The government-owned holding company, which oversaw such marquee ‘mega-projects’ as The Palm Jumeirah and The World, said the move was necessary as it sought to restructure $60 billion in debt. Sheikh Ahmed bin Saeed AlMaktoum - a leading member of Dubai’s ruling family - released a statement saying the move was ‘‘carefully planned’’ and claiming the fundamentals underpinning the multi-faceted company were strong.

‘‘We understand the concerns of the market and the creditors in particular. However, we had to intervene because of the need to take decisive action to address its particular debt burden," he said.

But analysts said the development raised major questions about Dubai’s ability to weather the global recession. The fact that the Dubai World announcement came during the Eid al Adha Islamic holiday, when regional stock markets were closed, indicates that the Dubai authorities feared the news would further pummel already weak investor confidence.

Financial markets reflected this lack of confidence by pushing up the prices of credit default swaps - the cost of insurance against Dubai defaulting on its debt - and ratings agencies downgraded a number of companies with close ties to the Dubai government.

Dubai is believed to have debts of at least $80 billion, but analysts say it is difficult to get an exact figure because of lack of transparency and a labyrinthine corporate structure. The fact that a large percentage of the debt is owed to the Royal Bank of Scotland has also raised eyebrows and depressed stock markets in Asia and Europe, including Ireland.

Many analysts and observers thought Dubai had sufficient funds to cover debt repayments this year, after neighbouring Abu Dhabi bought $10 billion of Dubai bonds last February. That move was effectively a bailout for Dubai and must have proved extremely embarrassing for the fiercely independent Al-Maktoums, who will undoubtedly cede some prestige to Abu Dhabi as their financial predicament increases.

This imbroglio throws a harsh light on the ambitious plans of Dubai’s ruler, Sheikh Mohammed Bin Rashid Al Maktoum, whose pro-business stance and ‘can-do’ attitude earned the emirate the unofficial title of ‘Dubai Inc’ during the boom of the last decade.

Dubai is probably the best-known of the seven emirates that constitute the United Arab Emirates (UAE) - a federation of semi-autonomous sheikhdoms formed when Britain ceded control of a number of protectorates along the Persian Gulf region in 1971.

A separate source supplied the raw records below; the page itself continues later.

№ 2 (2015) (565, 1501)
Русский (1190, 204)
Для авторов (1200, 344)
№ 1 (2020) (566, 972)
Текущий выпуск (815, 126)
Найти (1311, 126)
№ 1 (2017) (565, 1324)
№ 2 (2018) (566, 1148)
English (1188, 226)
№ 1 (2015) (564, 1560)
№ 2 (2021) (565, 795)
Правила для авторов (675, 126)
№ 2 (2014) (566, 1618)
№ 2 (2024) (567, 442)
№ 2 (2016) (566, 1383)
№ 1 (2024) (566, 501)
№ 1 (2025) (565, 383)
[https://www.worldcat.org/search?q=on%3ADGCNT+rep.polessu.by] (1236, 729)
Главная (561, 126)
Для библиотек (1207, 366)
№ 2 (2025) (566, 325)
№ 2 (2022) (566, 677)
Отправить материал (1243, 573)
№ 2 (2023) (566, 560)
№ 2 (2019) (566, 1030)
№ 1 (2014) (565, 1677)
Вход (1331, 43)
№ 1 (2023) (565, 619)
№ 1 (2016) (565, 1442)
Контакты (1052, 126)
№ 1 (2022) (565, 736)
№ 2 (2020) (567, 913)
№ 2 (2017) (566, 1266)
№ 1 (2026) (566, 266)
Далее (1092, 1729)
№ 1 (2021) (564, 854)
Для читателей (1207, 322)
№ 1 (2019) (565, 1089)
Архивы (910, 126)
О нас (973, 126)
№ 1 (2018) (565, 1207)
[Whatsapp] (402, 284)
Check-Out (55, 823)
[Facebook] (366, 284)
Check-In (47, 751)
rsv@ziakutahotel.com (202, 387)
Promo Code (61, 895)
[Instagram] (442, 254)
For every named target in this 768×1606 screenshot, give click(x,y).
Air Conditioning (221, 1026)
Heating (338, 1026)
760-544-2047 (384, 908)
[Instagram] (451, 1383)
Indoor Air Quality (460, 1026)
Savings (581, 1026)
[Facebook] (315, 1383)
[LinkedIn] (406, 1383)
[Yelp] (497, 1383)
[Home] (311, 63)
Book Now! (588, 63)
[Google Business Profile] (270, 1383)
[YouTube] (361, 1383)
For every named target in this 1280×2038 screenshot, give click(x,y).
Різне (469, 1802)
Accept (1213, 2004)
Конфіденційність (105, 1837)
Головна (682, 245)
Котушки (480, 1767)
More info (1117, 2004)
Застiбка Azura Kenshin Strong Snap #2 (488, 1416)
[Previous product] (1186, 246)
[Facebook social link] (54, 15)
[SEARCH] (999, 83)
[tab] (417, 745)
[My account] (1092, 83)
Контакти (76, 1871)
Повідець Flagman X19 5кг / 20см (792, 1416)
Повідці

But unlike oil-rich Abu Dhabi, Dubai has few natural resources, and sought to diversify its economy by establishing itself as a luxury tourist destination and a logistical and financial hub. This development model called for rapidfire expansion fuelled by massive borrowing.

Despite its lack of petroleum reserves, Dubai benefited from the soaring price of oil in recent years - $147 per barrel in 2008 compared with $80 today - as it created vast excess liquidity in the neighbouring Gulf states, for which the emirate was a willing home.

Dubai’s massive Jebel Ali port also connected producers in Asia with consumers around the world. But as global recession reduces consumption and production, Dubai Inc is completely dependent on a turnaround in the global economy to rescue it from the crisis.

In the long term, Dubai’s best hope rests in its ability to differentiate itself from its surrounding political and ethnic mixes. None of these has Dubai’s reputation of a freewheeling entrepot where business is allowed to flourish - never mind the infrastructure or the mindset.

However, in the short term, the outlook is bleak. The emirate’s over-the-top construction industry was built on a tsunami of borrowed money which created a property bubble of staggering proportions. Even the planned opening of Burj Dubai - the world’s tallest building, at over 800 metres - next January carries an ominous portent.

Peter Cooper, a Dubai-based business journalist and entrepreneur who cashed in his chips at the top of the market, describes in his book Opportunity Dubai: Making a Fortune in the Middle East how even a notable achievement such as this could be a bitter pill.

‘‘The completion of tall buildings almost always marks the top of the business cycle. The Empire State Building was completed in New York in the early 1930s during the Great Depression, and remained half-empty for a decade."

Raymond Barrett is a journalist and author of Dubai Dreams: Inside the Kingdom of Bling.